--- START ---

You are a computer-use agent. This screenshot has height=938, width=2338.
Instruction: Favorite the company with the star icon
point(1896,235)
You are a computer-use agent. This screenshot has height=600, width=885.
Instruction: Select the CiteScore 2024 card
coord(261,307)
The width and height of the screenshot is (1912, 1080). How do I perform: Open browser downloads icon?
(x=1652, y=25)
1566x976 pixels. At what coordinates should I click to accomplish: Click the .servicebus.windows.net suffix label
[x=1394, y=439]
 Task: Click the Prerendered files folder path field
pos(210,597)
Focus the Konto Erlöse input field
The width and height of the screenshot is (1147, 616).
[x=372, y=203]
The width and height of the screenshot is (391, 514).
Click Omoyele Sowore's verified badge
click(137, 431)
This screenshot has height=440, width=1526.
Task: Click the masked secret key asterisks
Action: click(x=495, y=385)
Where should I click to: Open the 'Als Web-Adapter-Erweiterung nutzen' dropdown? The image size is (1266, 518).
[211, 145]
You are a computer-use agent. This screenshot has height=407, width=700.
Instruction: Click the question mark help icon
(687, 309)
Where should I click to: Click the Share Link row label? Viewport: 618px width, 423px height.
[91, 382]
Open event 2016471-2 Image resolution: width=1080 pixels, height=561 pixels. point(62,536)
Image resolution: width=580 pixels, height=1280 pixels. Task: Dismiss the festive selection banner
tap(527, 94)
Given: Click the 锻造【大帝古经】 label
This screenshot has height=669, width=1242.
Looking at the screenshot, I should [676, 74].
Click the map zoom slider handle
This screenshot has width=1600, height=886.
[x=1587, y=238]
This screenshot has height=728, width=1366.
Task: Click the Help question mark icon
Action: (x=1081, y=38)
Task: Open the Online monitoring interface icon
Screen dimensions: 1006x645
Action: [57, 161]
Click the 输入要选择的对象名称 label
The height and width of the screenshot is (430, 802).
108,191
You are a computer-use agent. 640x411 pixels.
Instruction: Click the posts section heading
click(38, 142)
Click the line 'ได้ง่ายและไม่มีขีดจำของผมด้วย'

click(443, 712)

--- END ---

→ **Task to carry out**: Collect the lines of the data that carry the word "computer".

→ **Response**:
You are a computer-use agent. This screenshot has height=938, width=2338.
You are a computer-use agent. This screenshot has height=600, width=885.
You are a computer-use agent. This screenshot has height=407, width=700.
You are a computer-use agent. 640x411 pixels.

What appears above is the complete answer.